Bardini’s blue walls have been restored from the ochre preferred by some early 20th century conservator. On account of its uniqueness, many, including Jacquemart-Andrè in Paris and Isabella Stewart Gardner at Fenway Court in Boston, imitated the blue color employed by Bardini. In fact, Mrs. Gardner worked hard to get the exact color of blue to show off her marble sculptures in the same way Bardini knew it would highlight the creamy white of those pieces he had for sale. See her correspondence with Renaissance art expert, Bernard Berenson, on the subject.

In 1881, Bardini acquired the deconsecrated church and convent of San Gregorio facing piazza dei Mozzi in the Oltrarnoand. He set about transforming it into his opulent residence, restoration studio and showroom. Bardini donated the palazzo to the Municipal Administration of Florence in 1922 as a museum.

One of the oldest ceramic figures in Bardini's collection
One of the oldest ceramic figures in Bardini's collection

The building is remarkable for its use of doors, windows and moldings of old fragments originally belonging to ruined churches and villas. The ceilings are magnificent examples of Venetian glass and Tuscan woodwork ranging from the 15th to the 17th centuries.

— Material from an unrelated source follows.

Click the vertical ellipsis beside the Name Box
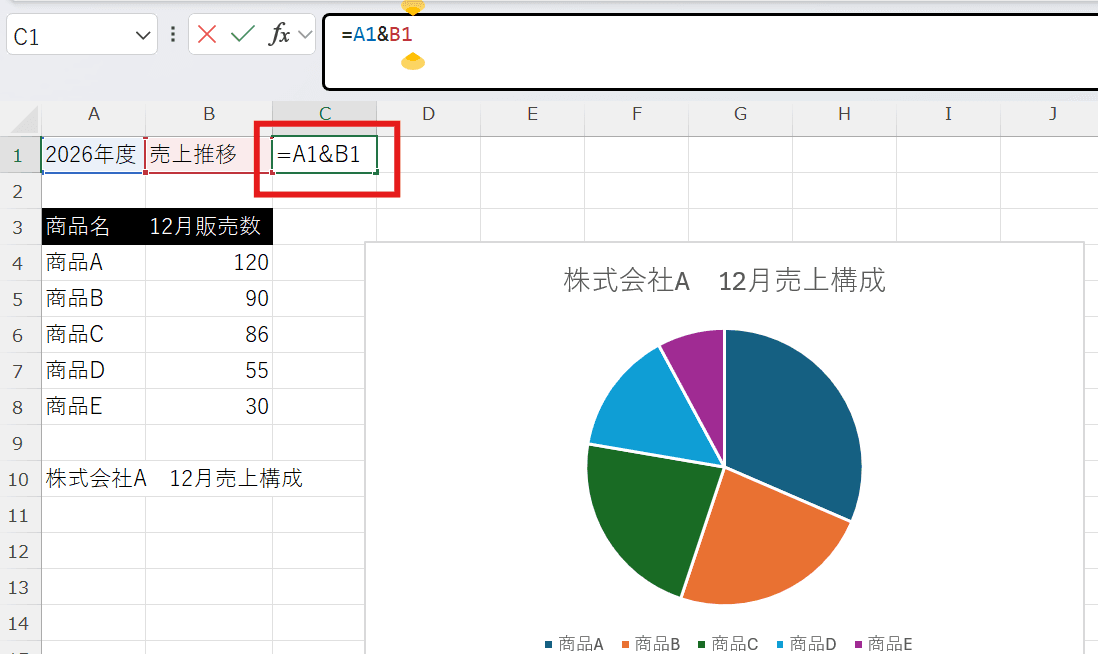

The collection comprises sculptures, paintings, furniture pieces, ceramic pieces, tapestries, as well as fragments of the old center of Florence, salvaged before its destruction in the 1860s to make way for the new national government buildings. These items are displayed on the ground and the first floors according to a layout that fully reflects the character of a typically private collection. In addition to Roman sarcophagi, capitals, Roman and Gothic relief work, there are also other remarkable examples like the work of the Della Robbia brothers (15th and 16th century), works attributed to Donatello and to Nino or Giovanni Pisano, in addition to the famous “Charity” by Tino di Camaino (1280 app.-1337).

St. George slays the dragon
Pollaiolo's St. Michael Archangel slays the dragon

The most outstanding painting of the collection is perhaps St. Michael Archangel by Antonio Del Pollaiolo (1431-1498), although there are many other precious works among the collections of weapons, 15th century polychrome stuccoes and wooden sculpture. The original of the famed bronze of the wild boar, Il Porcellino, (Pietro Tacca, 1612) a copy of which draws crowds in the Mercato Nuovo, sits bored in a small alcove of its own.

Il Porcellino - the original bronze inspired by an ancient Roman marble
Il Porcellino - the original bronze inspired by an ancient Roman marble

The museum is rarely visited by tour groups, making it the perfect place to visit on a hot summer day in Florence. It is only open three days a week – Saturday, Sunday and Monday from 11am to 5pm.